The estimated set aside for approximately 10-14 awards (5-7 research teams) is $9M per year, for a total of $45M over the proposed 5-year project period.

In discussion, the following points were made:

• The RFA should include a requirement for gathering data on patient awareness of and access to clinical trials, and how patients make the decision to enter clinical trials, with the additional purpose of assessing the impact of programs like CancerNet to get some indication of utilization of that resource.
• The proposed program is important because it addresses the question of how quality care is distributed nationwide, a weak area in the cancer program. Concerns relate to structure, i.e., how to create a detailed, broad scope in-depth infrastructure (national-level cancer data system) and at the same time address hypothesis-driven research questions. A 5-year funding period is unlikely to be long enough to establish the needed infrastructure to answer prospective, long-term questions. Another concern is the feasibility of some of the proposed research. Much groundwork is needed to identify how the research is to be done.
• Issues to be addressed include: (1) attrition over the 5-year period, (2) why separate groups for each cancer site; (3) the possibility of making use of consortia already in existence (Breast Cancer Consortium, Cancer Research Network); (4) adequacy of the proposed funding; (5) the balance between investigators ideas and NCI directives; (6) getting enough information to understand the reasons why disparities exist; and (7) direction and governance in relation to data access.

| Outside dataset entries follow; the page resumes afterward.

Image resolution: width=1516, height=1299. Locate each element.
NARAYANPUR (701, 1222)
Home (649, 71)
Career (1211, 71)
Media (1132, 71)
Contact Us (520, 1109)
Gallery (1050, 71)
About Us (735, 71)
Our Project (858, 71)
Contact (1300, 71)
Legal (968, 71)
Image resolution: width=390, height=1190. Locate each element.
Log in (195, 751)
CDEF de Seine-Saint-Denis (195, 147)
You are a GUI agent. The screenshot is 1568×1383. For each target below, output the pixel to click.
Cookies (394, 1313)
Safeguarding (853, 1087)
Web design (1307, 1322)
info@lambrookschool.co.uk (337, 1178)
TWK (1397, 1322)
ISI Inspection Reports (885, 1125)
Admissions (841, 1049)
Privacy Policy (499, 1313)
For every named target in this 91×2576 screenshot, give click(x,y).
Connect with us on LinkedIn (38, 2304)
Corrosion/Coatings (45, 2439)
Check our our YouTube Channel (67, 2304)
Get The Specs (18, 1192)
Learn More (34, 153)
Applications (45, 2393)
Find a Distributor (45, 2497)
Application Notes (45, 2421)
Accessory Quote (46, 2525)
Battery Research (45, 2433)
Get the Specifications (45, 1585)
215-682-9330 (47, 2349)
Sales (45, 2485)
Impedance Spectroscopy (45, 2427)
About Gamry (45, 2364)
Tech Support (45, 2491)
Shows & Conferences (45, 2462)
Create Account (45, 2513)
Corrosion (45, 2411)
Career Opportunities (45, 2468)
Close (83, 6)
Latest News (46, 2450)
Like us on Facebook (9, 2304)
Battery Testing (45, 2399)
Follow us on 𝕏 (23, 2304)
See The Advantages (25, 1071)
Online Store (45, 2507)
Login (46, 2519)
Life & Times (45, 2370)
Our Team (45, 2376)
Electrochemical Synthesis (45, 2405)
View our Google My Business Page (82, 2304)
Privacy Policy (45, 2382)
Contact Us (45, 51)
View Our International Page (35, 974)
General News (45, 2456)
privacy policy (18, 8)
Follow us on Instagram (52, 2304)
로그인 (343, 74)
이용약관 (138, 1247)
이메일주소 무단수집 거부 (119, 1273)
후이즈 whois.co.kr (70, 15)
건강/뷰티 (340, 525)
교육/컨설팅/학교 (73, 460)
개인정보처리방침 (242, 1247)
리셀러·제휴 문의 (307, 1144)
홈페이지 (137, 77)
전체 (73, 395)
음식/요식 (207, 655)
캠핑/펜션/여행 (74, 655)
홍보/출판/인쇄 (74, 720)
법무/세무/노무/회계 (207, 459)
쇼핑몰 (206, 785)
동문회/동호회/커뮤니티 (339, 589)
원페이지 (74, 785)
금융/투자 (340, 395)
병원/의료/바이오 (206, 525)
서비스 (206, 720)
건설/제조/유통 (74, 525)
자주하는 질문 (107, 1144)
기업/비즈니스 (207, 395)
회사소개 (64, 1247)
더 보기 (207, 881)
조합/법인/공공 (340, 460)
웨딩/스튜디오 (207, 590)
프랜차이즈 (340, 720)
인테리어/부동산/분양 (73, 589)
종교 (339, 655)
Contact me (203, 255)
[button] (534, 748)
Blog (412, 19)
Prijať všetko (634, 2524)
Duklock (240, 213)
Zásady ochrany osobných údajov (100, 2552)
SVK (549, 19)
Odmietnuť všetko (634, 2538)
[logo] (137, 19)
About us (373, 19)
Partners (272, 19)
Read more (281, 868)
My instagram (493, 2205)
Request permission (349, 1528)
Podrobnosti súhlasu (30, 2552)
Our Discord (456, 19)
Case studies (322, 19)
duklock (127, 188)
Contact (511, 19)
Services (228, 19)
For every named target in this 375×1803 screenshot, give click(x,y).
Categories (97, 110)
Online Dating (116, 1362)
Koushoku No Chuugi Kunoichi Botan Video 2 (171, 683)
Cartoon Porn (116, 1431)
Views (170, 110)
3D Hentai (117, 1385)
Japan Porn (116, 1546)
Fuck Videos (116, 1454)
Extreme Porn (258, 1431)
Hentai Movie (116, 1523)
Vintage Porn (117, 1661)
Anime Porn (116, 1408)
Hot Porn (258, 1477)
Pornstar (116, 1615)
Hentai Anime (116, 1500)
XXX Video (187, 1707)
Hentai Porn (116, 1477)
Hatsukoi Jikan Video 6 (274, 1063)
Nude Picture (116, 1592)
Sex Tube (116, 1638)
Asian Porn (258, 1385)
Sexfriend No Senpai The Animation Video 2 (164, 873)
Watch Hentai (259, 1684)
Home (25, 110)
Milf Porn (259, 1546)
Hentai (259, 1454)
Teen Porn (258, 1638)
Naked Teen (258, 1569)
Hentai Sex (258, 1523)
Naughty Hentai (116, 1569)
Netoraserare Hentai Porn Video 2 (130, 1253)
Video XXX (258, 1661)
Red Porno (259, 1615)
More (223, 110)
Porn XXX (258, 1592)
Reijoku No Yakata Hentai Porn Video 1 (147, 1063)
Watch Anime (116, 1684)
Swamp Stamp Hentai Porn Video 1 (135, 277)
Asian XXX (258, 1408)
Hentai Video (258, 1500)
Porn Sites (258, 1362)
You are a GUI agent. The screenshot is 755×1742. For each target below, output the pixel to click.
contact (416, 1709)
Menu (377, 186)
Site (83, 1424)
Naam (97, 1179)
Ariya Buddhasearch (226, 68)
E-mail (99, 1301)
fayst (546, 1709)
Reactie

Motion: A motion to withdraw the RFA concept entitled "Population-based Cancer Care and Outcomes Research Consortium (CanCOR)" was approved unanimously. A BSA subcommittee (Drs. Hoda Anton-Culver, Mary Daly, Virginia Ernster, Suzanne Fletcher and Caryn Lerman) will work with program staff to address concerns expressed during the discussion. The concept will be revisited at the June 2000 BSA meeting.

Adjournment: The meeting was adjourned at 12:01 p.m. on Friday, March 24, 2000.